[Collected data entries]
⟨

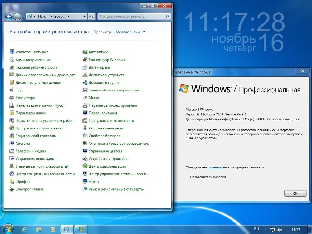Click the control panel search field

point(134,17)

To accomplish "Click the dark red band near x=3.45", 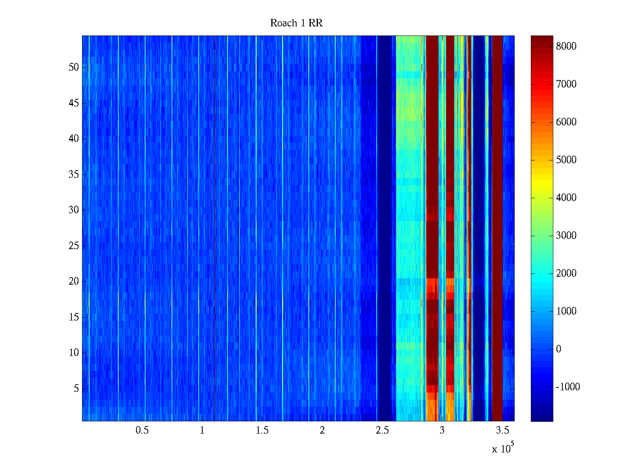I will (x=497, y=229).
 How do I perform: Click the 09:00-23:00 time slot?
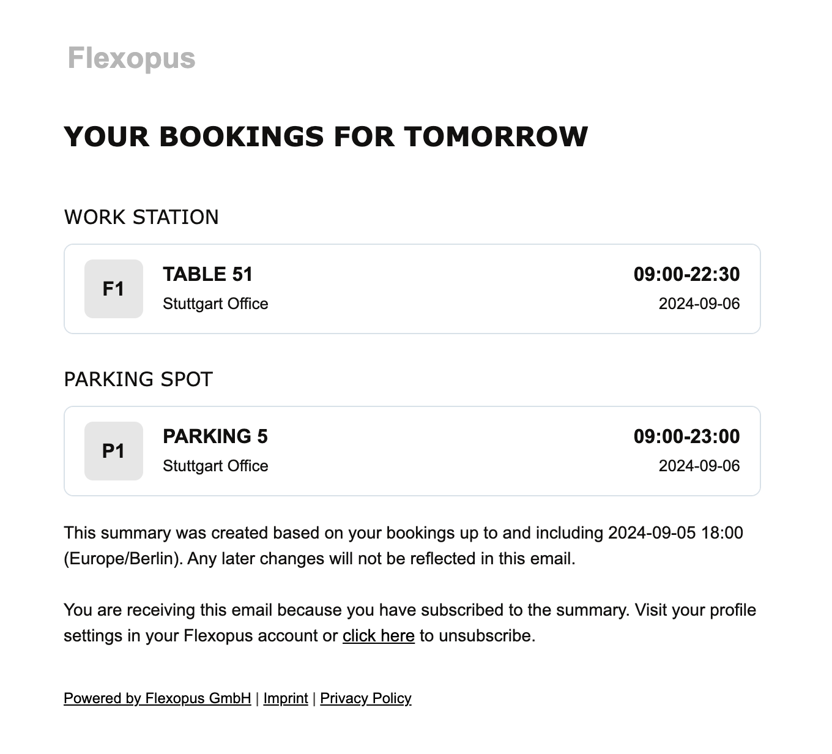pos(686,436)

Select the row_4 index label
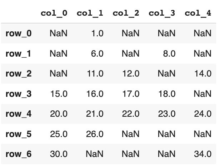(19, 114)
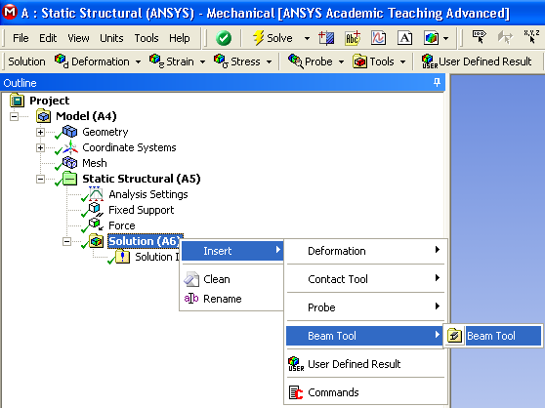Choose Clean from the context menu

click(x=216, y=279)
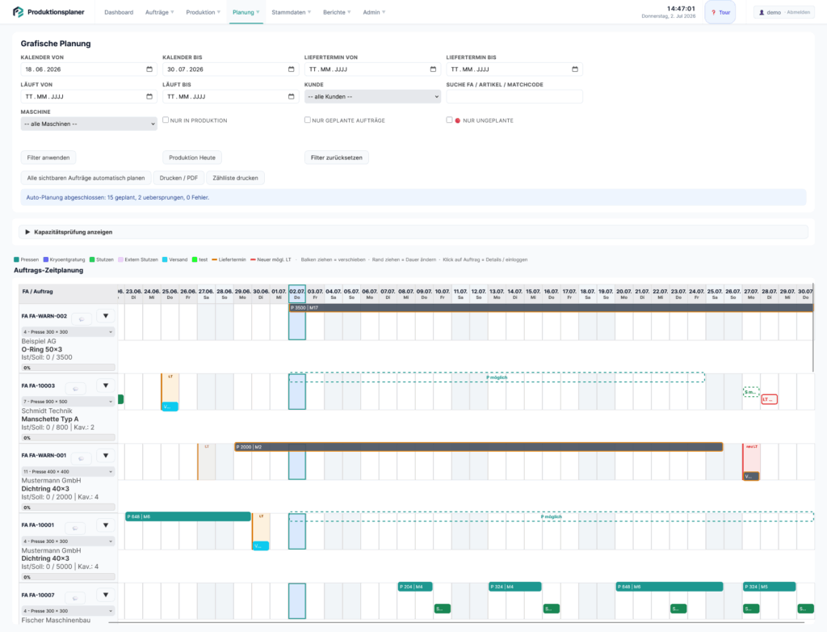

⟩

Return exactly the lines that begin with the one containing "How do I perform: Click" and end with the final line of the data above; include no pictures.

**Written solution**
 How do I perform: Click the 09:00-23:00 time slot?
pos(686,436)

Select the row_4 index label
(19, 114)
Choose Clean from the context menu

click(x=216, y=279)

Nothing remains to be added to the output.